**** SUPPLIED TEXT ****

SINGAPORE — It is easy to be lured by promises of high returns in an investment that seems fool-proof, and if a trusted and long-time friend is part of the deal, what could possibly go wrong?

Jeni*, a professional in the health and fitness industry, in her 40s, found out the hard way that If it sounds too good to be true, it usually is.

“About five years or so ago, an ex-classmate from secondary school and junior college days approached me with a new venture she had just entered into. She was hoping for my support. It was a land-banking scheme led by a company called A2A Capital Management.

At the time, the company was based in Singapore but I believe that it may have closed by now. I never visited the main office, only the sales office at Raffles Place, that went by the name Wealth Foundation. Presentations and talks were held there.

Basically, I had to invest a sum of money in real estate in Canada — Meaford Highlands Resort and Wingham Creek. Once a project qualified for development on the land, I would get a payout. On paper, the returns were extremely attractive: double the capital or more within five years or less. If not, I had the option to get back my original investment in full. The sales managers assured that it would be strange if it took more than three years.

Credible, professional-looking collateral such as the title deed and official contract, helped to convince me.

Did I have any apprehensions? Of course! I was afraid of losing my money, which was why I only pumped in the minimum of C$10,000. Besides, I had limited resources. The company was new to me, and I had no prior experience in that industry.

Ultimately, I chose to override my fears: My friend and I went way back, so trust was not an issue. I also wanted to do my part as a friend. My mum was suspicious of her from the start but she supported my decision anyway.

Besides the monetary commitment, my friend also roped me in to be part of her sales team. For every successful sign-up, the company would give me a small commission. I was able to recruit six people, who put in a total of C$150,000.

Three years into the membership, we were informed the sales hierarchy would be scrapped as the company wanted to handle the clients directly. It hit me, then, that something was dodgy. Questions ran through my mind: What's going to happen to my clients? What should I say to them? Why did the company come up with such a decision?

**** DATA SUPPLIED ****

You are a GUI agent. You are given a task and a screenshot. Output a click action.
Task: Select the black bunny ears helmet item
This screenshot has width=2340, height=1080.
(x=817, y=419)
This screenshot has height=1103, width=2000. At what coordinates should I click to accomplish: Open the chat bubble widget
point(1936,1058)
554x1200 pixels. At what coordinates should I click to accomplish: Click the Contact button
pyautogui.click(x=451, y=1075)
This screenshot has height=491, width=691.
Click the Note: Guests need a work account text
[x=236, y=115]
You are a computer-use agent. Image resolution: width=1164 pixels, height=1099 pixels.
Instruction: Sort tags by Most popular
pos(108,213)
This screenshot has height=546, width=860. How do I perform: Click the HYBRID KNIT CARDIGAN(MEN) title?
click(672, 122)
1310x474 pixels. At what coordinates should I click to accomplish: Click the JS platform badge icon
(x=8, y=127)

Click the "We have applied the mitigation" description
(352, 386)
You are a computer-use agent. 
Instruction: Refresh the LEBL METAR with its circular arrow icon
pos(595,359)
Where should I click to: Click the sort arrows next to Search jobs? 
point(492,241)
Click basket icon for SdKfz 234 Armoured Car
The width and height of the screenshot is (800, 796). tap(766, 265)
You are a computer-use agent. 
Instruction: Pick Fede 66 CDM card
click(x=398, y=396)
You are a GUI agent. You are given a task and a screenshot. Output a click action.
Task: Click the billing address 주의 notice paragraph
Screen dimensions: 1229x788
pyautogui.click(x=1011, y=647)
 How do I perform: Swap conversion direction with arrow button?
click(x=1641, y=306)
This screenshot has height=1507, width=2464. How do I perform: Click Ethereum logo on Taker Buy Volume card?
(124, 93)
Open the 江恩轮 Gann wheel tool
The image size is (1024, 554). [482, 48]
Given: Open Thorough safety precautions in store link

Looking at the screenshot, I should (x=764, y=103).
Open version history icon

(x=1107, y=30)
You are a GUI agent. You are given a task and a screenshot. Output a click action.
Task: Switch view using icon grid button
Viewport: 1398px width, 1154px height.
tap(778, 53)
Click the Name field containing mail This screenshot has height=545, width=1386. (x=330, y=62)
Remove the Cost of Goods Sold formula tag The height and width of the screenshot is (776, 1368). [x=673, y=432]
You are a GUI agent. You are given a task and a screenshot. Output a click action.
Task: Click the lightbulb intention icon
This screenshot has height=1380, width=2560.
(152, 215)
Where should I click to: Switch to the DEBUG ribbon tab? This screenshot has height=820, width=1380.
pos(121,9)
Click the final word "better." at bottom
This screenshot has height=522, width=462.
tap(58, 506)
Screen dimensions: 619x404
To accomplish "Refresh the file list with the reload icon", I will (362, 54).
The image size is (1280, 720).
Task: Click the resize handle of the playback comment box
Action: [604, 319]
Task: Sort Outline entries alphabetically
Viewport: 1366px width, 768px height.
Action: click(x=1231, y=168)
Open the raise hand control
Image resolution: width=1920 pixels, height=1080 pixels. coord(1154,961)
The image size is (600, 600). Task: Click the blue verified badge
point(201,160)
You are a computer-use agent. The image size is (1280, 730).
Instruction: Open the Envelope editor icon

****

◆ WHAT THE EXERCISE ASKS
Write out the land-banking scheme account again, between "Did I have any" and "total of C$150,000.", inclusive, switching "sales team" to "marketing team".

◆ CORRECT RESULT
Did I have any apprehensions? Of course! I was afraid of losing my money, which was why I only pumped in the minimum of C$10,000. Besides, I had limited resources. The company was new to me, and I had no prior experience in that industry.

Ultimately, I chose to override my fears: My friend and I went way back, so trust was not an issue. I also wanted to do my part as a friend. My mum was suspicious of her from the start but she supported my decision anyway.

Besides the monetary commitment, my friend also roped me in to be part of her marketing team. For every successful sign-up, the company would give me a small commission. I was able to recruit six people, who put in a total of C$150,000.